[Stored items]
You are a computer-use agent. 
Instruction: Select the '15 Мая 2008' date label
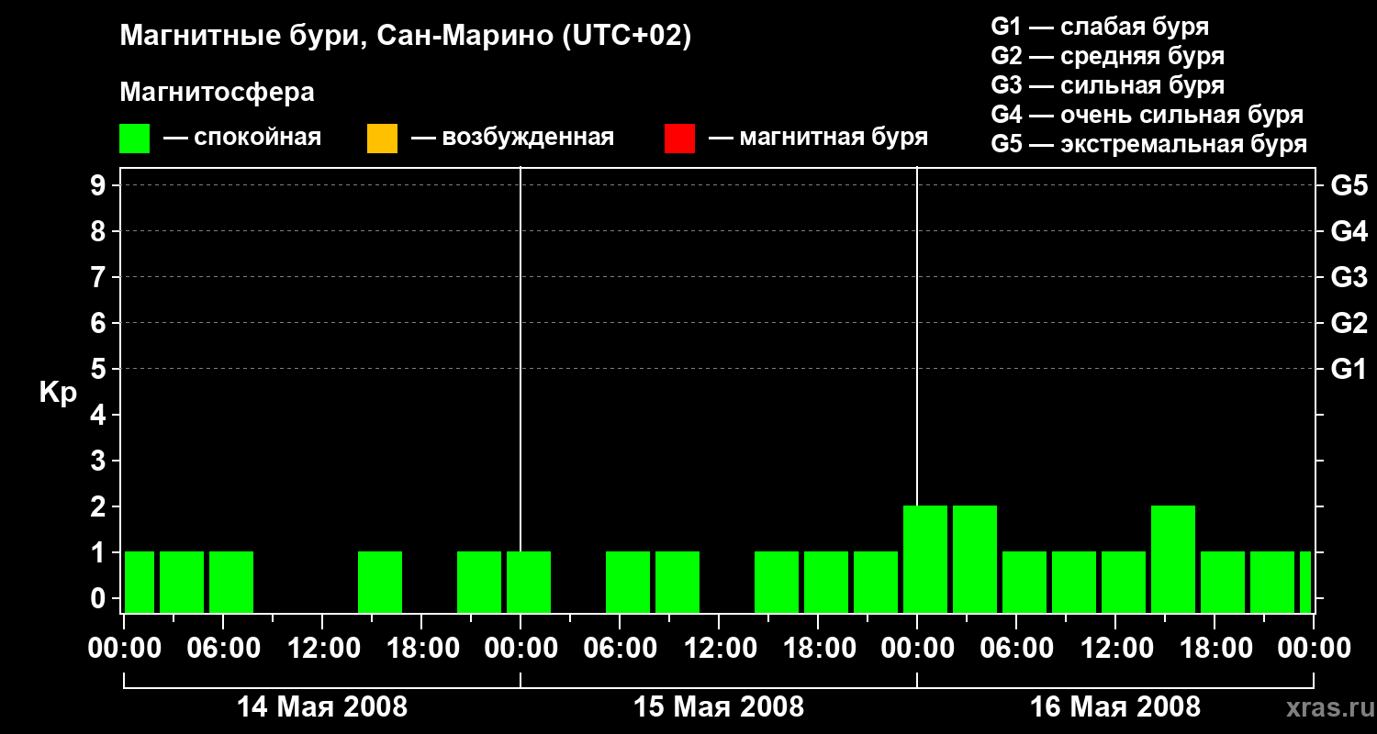coord(719,707)
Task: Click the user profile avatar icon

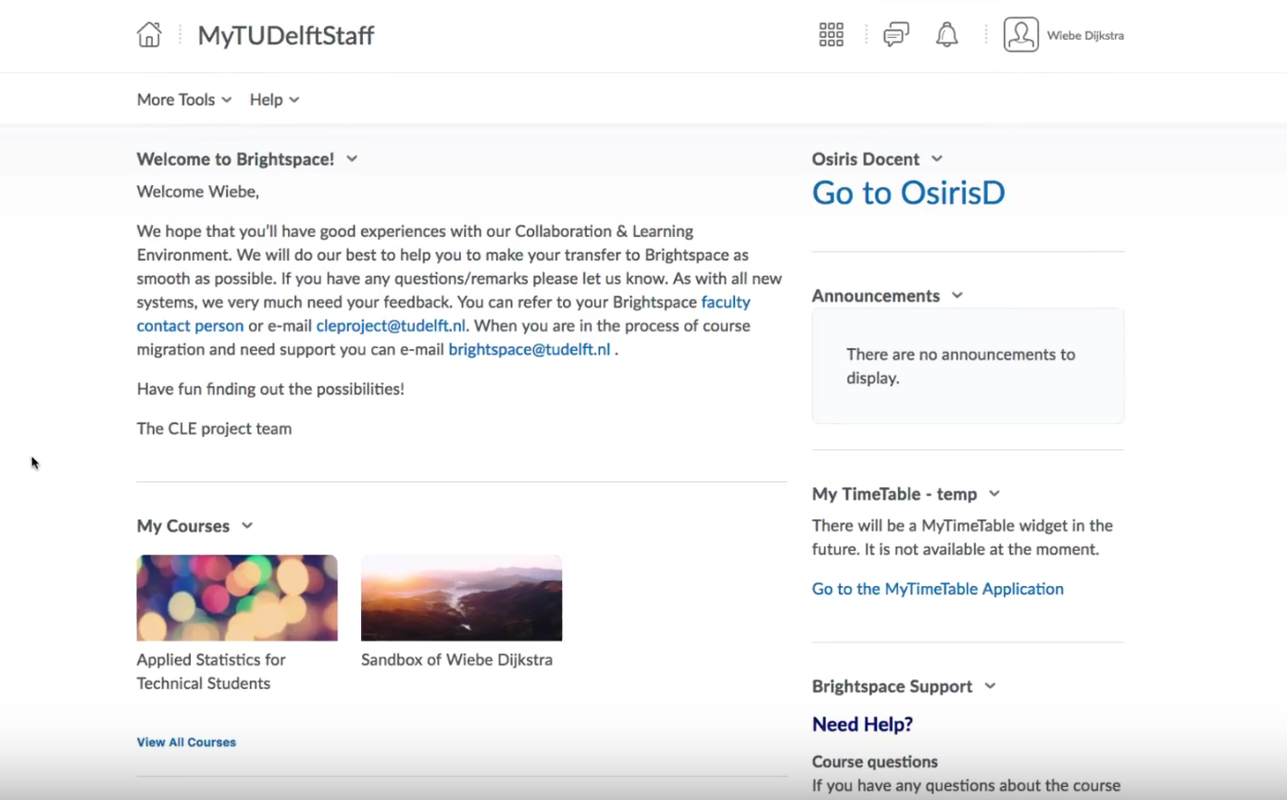Action: 1020,35
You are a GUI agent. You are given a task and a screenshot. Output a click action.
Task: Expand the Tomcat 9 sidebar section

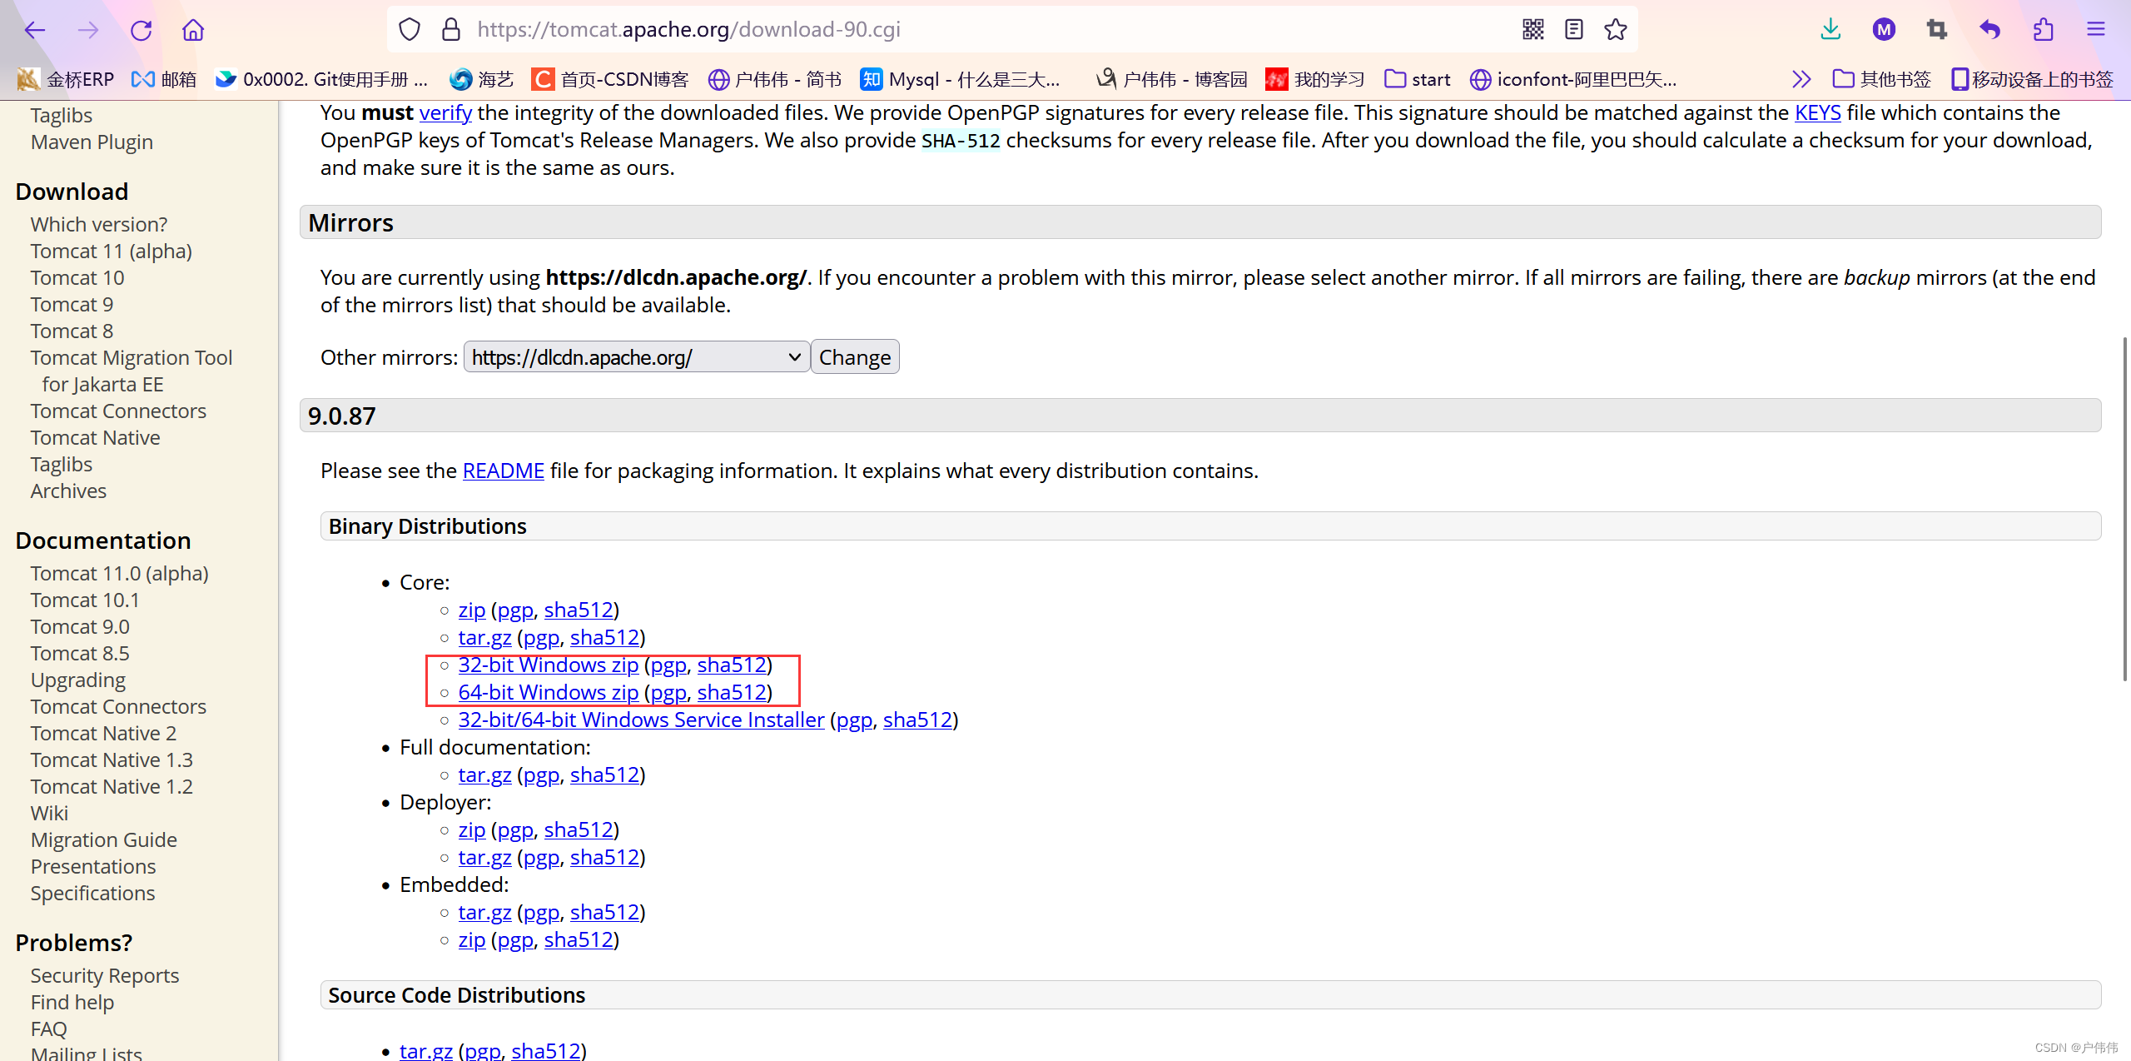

WHAT THE EXERCISE ASKS. Search the records for the word "agent". Copy each line where it appears.

SOLUTION TO THIS PROBLEM.
You are a computer-use agent. 
You are a GUI agent. You are given a task and a screenshot. Output a click action.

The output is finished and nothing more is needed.